*BRIEF*
Starting with the line that has "Switch to the 504 Gateway Time-out tab" in the records below and stopping after the line that has "Task: Click Wattana's muted microphone icon", output every line exactly and nothing else; skip pictures.

*INFORMATION SHOWN*

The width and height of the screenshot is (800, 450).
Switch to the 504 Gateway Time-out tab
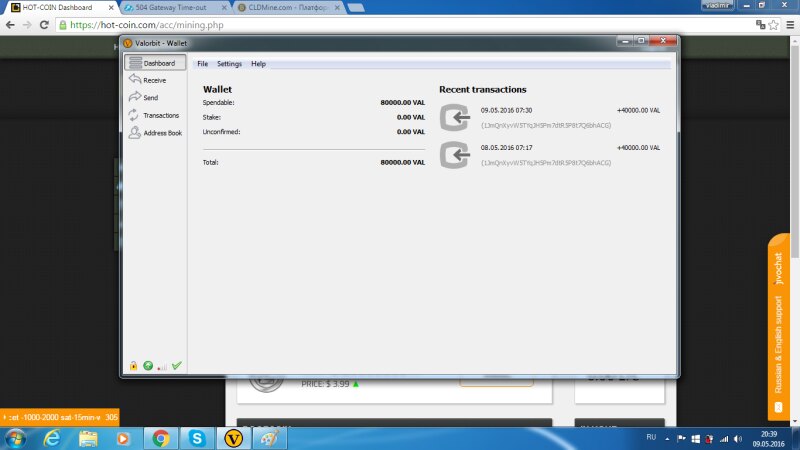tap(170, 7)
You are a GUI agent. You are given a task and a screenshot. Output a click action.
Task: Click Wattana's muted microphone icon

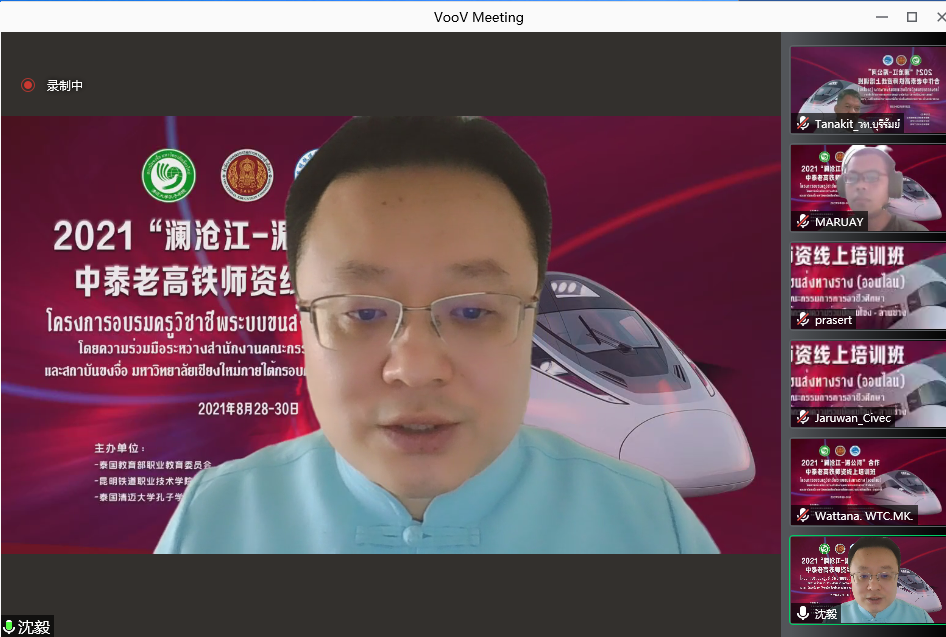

--

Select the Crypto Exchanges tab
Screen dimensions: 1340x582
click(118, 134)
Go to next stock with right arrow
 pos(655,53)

==

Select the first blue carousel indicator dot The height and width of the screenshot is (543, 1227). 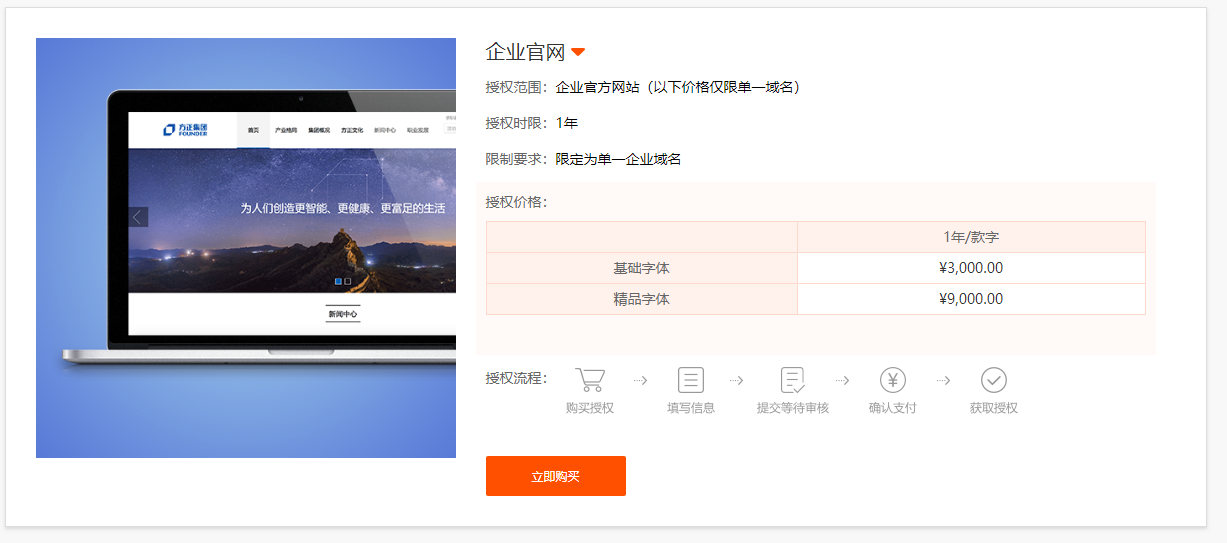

*WRITTEN SOLUTION*
Switch to the 504 Gateway Time-out tab
tap(170, 7)
You are a GUI agent. You are given a task and a screenshot. Output a click action.
Task: Click Wattana's muted microphone icon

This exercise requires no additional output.